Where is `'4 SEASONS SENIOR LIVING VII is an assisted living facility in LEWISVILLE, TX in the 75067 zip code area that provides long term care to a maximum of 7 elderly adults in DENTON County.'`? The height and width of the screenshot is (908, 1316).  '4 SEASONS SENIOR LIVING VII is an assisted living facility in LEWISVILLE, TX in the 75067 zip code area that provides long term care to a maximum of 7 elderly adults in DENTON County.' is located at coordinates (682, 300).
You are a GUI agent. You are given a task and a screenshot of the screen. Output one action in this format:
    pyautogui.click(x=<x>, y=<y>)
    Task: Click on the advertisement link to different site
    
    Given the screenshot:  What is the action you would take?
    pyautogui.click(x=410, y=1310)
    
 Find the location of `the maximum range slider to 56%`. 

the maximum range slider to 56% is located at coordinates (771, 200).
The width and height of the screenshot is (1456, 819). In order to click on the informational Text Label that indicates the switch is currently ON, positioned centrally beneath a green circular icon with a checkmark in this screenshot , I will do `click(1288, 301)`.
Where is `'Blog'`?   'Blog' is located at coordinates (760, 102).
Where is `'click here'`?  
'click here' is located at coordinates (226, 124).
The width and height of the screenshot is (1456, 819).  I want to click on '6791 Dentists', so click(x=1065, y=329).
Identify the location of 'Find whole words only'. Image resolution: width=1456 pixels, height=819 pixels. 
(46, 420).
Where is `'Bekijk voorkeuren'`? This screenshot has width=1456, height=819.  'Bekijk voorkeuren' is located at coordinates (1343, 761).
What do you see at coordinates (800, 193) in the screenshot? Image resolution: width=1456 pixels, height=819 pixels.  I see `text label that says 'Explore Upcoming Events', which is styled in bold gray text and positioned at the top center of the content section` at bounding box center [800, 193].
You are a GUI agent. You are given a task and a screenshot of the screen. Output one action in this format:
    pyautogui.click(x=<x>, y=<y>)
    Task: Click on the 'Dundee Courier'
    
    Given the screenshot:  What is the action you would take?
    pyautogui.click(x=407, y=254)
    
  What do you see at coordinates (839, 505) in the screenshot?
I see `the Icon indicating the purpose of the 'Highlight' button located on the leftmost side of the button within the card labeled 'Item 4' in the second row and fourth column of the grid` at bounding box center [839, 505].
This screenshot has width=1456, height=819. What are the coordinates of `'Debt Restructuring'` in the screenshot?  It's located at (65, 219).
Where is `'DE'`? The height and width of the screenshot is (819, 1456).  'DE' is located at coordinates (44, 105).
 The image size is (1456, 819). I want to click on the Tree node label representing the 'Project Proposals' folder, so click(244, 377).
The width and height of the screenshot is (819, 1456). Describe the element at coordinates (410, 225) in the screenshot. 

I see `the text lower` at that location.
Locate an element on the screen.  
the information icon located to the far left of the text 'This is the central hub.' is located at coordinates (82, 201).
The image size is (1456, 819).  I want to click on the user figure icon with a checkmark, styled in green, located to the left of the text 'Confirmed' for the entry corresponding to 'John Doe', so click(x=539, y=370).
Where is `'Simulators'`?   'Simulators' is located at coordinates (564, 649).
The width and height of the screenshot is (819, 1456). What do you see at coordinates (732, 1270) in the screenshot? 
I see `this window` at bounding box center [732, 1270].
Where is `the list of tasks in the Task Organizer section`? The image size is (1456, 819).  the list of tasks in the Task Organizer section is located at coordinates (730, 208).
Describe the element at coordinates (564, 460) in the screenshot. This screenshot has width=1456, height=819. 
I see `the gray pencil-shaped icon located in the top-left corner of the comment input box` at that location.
+++++
▶ _DO THIS_:
Reproduce the lines starting with the line that contains "The width and height of the screenshot is (819, 1456). Describe" and going on through the line that contains "the information icon", changing "element" to "item" and leaving everything else unchanged.

▶ _RESPONSE TO THE TASK_:
The width and height of the screenshot is (819, 1456). Describe the item at coordinates (410, 225) in the screenshot. 

I see `the text lower` at that location.
Locate an item on the screen.  
the information icon located to the far left of the text 'This is the central hub.' is located at coordinates (82, 201).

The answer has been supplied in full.